April 25 at 7:35pm ·

Today at Hyderabad airport…..

I was at the internet center using the (free) net service,

Spotted this lady with a kid in panic.

You guessed it right: she had missed a connecting flight, coming from Delhi to Hyderabad, proceeding onwards to Cochin. Wife of a navy officer based in Cochin, she used my phone and spoke to her husband as she didn’t have a mobile phone. I tried booking tickets and the price was Rs. 14,700 per ticket just then I saw Mr. Gavin, customer service officer from indigo and elaborated her story; in fact, he too was searching for her. I asked him if he could accommodate her in the next flight for which he said he would try and took her out of the boarding area to the Indigo ticket counter. I asked her if she required some money – she declined.

Then, I got back to the internet center, her husband calling me almost continuously and asking me to buy a ticket with the assurance he would transfer the amount to me without delay. But, I couldn’t connect with her as she had gone outside the boarding area. Was just upset I couldn’t do much and mentally stressed thinking what would have happened And started using the internet.
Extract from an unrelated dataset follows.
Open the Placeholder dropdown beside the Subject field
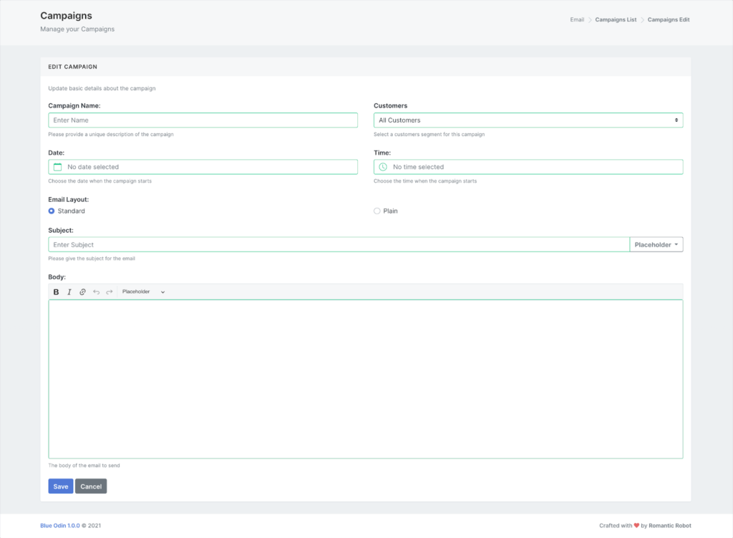[x=656, y=244]
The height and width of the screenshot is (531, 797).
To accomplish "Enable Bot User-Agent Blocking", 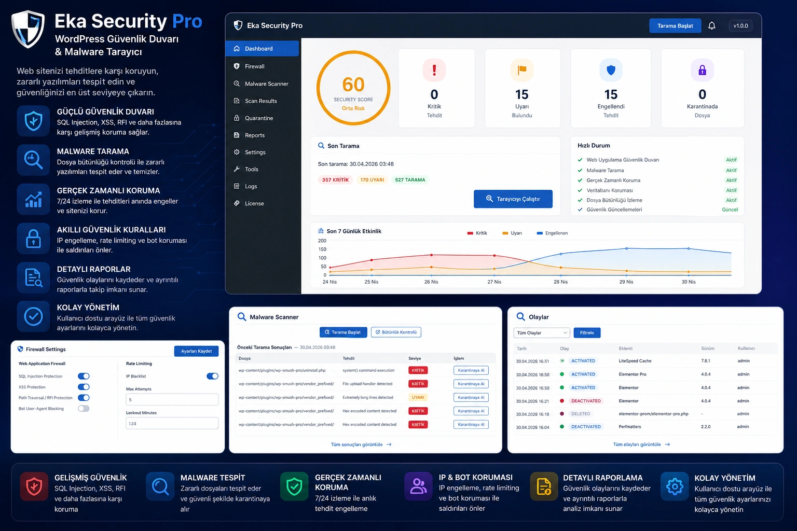I will point(84,408).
Just then I saw this lady coming back and thanking me…she gave me desi ghee laddoo and mixture.

indigo 1

I was so happy to see them settled and asked her how much did she pay for the tickets.

She said, ‘NOTHING.’

I was pleasantly surprised and happy that INDIGO recognized her as a navy officer’s wife and did the realignment free of cost.
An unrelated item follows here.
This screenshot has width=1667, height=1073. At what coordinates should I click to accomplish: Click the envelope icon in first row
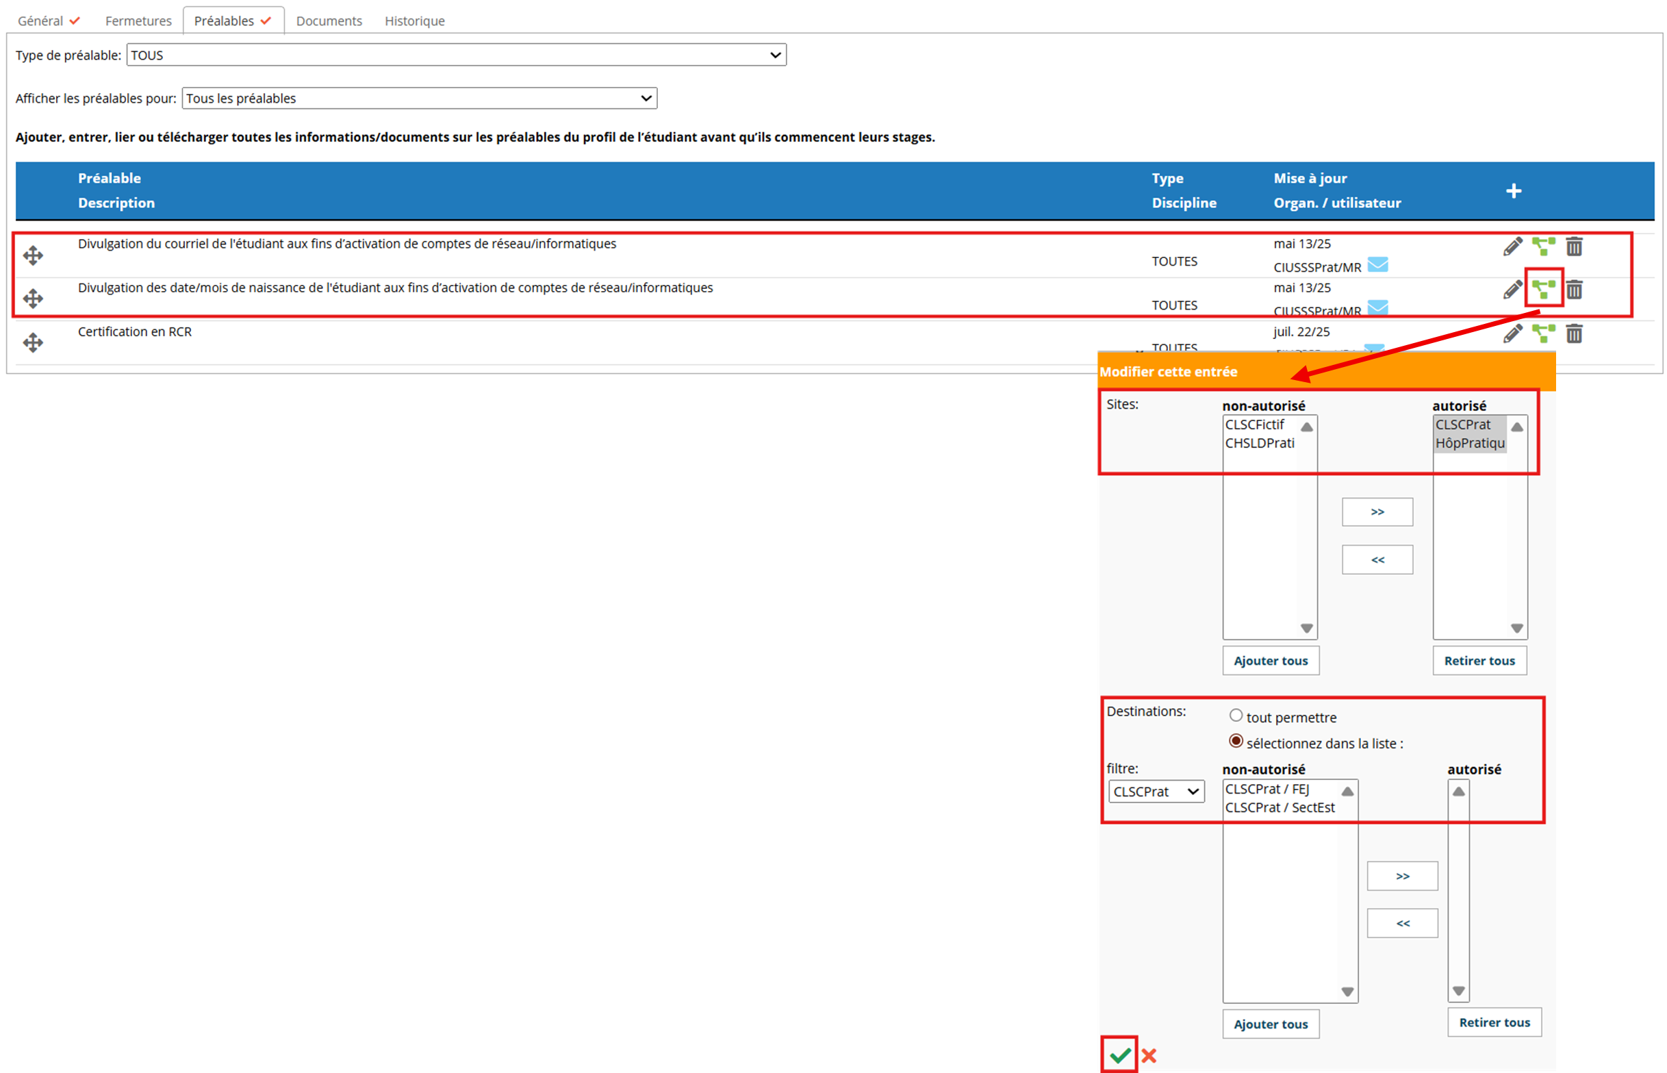pos(1377,265)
I have heard people share a lot of bad experiences with Indigo executives…but, here is a HERO…Mr. Gavin, customer service officer who took all the responsibility and ensured a smooth arrangement.

Kudos to Indigo and Mr. Gavin. As I see it, Suveer too has been no less a hero either.

indigo 2

This incident brings up a key question not confined to Indigo:  Why can’t all – may be not all, but most – customer-facing employees be like Mr. Gavin?
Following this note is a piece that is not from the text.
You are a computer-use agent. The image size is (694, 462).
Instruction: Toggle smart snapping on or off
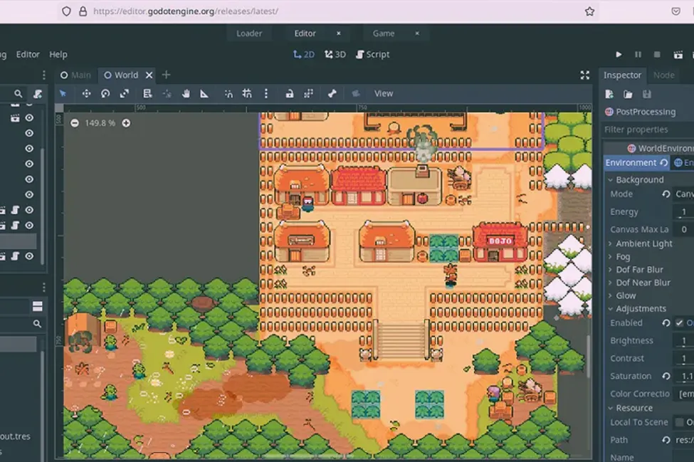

I see a few factors responsible for this magic to (not) happen: a) Firstly s strong conviction from the top to do the right thing by the customer and not hesitate to walk an extra mile if situation demands b) strong communication, stretched to the point of indoctrination, of what the org stands for with frequent reinforcement, preferably practiced very visibly in live action,  and c) empowerment at the service end-points for showing sensitivity backed up by quick action

While on the subject of indoctrination, so well managed by the MNC’s, I’m reminded of a specific instance that serves to exemplify the point being made. Years ago, I think late seventies or early eighties, Hewlett-Packard was lagging behind everyone else in the field in announcing a 32-bit computer, something the Indian market clamored for. We faced stiff resistance wherever we went to talk about HP’s computers, the ones with 16-bit word-length. We had folks coming in from Palo Alto (International Sales), Hong Kong (Fare East HQ) to tell us and our prospects, thumping the table, how word-length did not matter at all in commercial data processing where data is basically 8 bits. In fact, shorter word-lengths yielded better results at times! Neither did we buy the argument, our customers, even less. Since there was no 32-bit product in HP’s stable, we were forced to push ahead in the field whatever we had, on the back of those arguments we didn’t believe in. Needless to add we were completely disheartened with so few wins.

Some months passed. A team, no strangers, came down from Palo Alto grinning ear-to-ear to break it to us.  This time it was a you-asked-for-it-and-here-it-is 32-bit computer, made available for sale in the Indian market! Along with it came a new set of arguments – all of it old hat to us – how a 32-bit machine out-zips machines with shorter word-lengths (never mind there was hardly any of its kind in the market), all from the same executives spoken with the same conviction! I didn’t think for a moment they were being dishonest. It was more like ‘my company says now this is an innovative product that outperforms 16-bits and it must be so.’ Some innovation, indeed!

That’s indoctrination for you. Am sure if one asked any HP employee in any of its factories or from any of its far-flung field-offices across continents, they would speak the same words! Contrast it with an Indian organization, where every employee proudly has his own views on his company, its values and its products and speaks about it freely. And that’s why not all of them can never ever be Mr. Gavin.

Indigo, not all is lost yet…indoctrinate…indoctrinate…indoctrinate thought, speech and action…the way to go.





PS: HP reckoned its new product a success over its lifetime – I’m sure they had the numbers to back up. Though it did not exactly set any river on fire, no books were written about it, as far as I know. An epic  let-down for die-hard’s like me. However, it was a certainly bold step for HP, perhaps the first among its peers,  to embrace Unix over proprietary software for its mid-range and mini-computers. Staying with proprietary software was cited by many industry pundits as a reason for the downfall of the legendary Vax machines and the eventual demise of DEC.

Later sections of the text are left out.